#### [TASK TO COMPLETE]
From the data below, set down exactly the lines between the one holding "Task: Click the 以下是您的交易信息 section header" and the one holding "The image size is (627, 466).", inclusive, and no others.

[EXTRACTED DATA]

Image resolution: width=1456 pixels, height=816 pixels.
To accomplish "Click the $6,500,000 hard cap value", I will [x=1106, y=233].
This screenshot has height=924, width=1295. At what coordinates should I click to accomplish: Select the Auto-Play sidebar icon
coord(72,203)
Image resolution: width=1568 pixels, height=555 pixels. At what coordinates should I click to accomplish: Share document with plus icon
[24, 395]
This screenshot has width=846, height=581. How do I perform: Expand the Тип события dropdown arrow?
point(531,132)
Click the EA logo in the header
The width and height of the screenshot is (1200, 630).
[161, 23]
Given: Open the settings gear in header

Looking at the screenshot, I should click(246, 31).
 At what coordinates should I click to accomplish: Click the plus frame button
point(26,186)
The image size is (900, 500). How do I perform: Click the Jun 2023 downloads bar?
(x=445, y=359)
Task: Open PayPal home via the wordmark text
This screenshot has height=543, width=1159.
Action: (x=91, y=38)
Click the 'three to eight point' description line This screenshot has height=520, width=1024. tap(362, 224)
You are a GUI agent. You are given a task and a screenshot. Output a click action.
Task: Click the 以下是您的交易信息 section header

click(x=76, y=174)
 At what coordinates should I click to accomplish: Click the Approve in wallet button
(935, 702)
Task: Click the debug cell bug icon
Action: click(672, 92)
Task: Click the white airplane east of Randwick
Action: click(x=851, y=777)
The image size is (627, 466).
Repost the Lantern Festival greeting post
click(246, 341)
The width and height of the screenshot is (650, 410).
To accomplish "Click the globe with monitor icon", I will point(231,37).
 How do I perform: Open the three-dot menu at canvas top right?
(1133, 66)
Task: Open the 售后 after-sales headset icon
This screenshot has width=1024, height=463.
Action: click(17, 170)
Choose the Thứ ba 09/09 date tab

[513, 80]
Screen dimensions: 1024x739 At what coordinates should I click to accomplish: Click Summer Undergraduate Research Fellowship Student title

[/EXTRACTED DATA]

#### [RESPONSE BELOW]
Task: Click the 以下是您的交易信息 section header

click(x=76, y=174)
 At what coordinates should I click to accomplish: Click the Approve in wallet button
(935, 702)
Task: Click the debug cell bug icon
Action: click(672, 92)
Task: Click the white airplane east of Randwick
Action: click(x=851, y=777)
The image size is (627, 466).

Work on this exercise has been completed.